Overview

by Nathaniel del Rosario and Steven Luong

Our exploratory data analysis on this dataset can be found here.

Framing the Problem

We will build a classification model to predict the rating of a recipe as there appears to be correlation between ‘rating’ and other features such as ‘cooking_time’ and ‘number_of_ingredients’ based on our past bivariate analysis. This will be a multi-class prediction problem, not a binary one since there are 5 different ratings possible.

Baseline Model

As we can see, there is huge drop in Testing Precision, meaning it does not generalize well in reducing incorrect predictions, specifcally reducing false negatives.

Final Model

To start, we tried Boosting and the Decision Tree Classifiers, but with hyperparameter selection through GridSearch, not only did the code take so long that the DataHub and Local kernels died, but also when we tried on a small subset of hyperparameters, both of them ended up overfitting, a commmon tendency among the two models. Due to this, we decided to use random forest, since it works way better with imbalanced data and preventing overfitting.

Recall from DSC40A that we can only fit a model better when adding more features, thus these new features could only improve the generalization of our final model to unseen data.

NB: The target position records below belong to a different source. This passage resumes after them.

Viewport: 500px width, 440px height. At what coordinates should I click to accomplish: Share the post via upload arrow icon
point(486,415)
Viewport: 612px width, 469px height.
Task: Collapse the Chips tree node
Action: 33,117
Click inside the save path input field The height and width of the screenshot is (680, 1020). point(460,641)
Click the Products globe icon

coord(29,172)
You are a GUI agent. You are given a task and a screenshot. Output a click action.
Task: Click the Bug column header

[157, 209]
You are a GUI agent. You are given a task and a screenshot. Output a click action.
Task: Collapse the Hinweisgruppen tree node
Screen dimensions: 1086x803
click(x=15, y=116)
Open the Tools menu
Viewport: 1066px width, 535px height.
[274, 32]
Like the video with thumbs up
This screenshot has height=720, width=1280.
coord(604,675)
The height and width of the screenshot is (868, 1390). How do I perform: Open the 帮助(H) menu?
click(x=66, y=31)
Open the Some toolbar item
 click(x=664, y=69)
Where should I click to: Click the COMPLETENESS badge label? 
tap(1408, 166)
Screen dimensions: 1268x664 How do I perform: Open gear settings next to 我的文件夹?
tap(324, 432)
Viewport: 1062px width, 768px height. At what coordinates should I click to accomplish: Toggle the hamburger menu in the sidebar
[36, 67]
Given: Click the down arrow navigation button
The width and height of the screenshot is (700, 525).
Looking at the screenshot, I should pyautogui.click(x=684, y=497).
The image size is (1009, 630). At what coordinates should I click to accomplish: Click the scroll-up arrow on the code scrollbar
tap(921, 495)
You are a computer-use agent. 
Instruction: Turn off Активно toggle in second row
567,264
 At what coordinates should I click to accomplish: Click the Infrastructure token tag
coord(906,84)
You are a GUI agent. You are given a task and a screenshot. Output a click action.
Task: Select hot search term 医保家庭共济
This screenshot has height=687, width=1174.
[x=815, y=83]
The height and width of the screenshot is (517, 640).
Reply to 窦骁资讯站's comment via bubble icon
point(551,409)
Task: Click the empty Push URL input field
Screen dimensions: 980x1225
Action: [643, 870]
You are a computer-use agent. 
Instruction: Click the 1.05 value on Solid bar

The added features likely improved our model because of a few reasons.

Baseline Model

  | Metric   | Train Score       | Test Score         |
  | -------- | ----------------- | ------------------ |
  | Precision| 0.7380132710957437| 0.6400513158165287 |
  | F1 Score | 0.682863116045603 | 0.6758132713416671 |

Final Model

  | Metric   | Train Score       | Test Score         |
  | -------- | ----------------- | ------------------ |
  | Precision| 0.780132710957437 | 0.7600513158165287 |
  | F1 Score | 0.752863116045603 | 0.723137606754733  |

Fairness Analysis

We ask the question, “does our final model perform better for recipes of 5 star reviews than it does for recipes of all other ratings? To explore this question, we will run a permutation test where we shuffle the ratings of group X, 5 stars, and group Y, 4 stars and below. Our evaluation metric will accuracy because we want to get an idea of the TP + TN out of the entire predictions, and our hypotheses are as follows:

After looking at the distribution and where the observed statistic lied, we saw that the result was statistically signifcant with a p-value 0.0, less than 0.01 (our significance level), thus we reject the null hypothesis. This suggests our model is not fair, as it appears stastically biased towards the 5 star rating.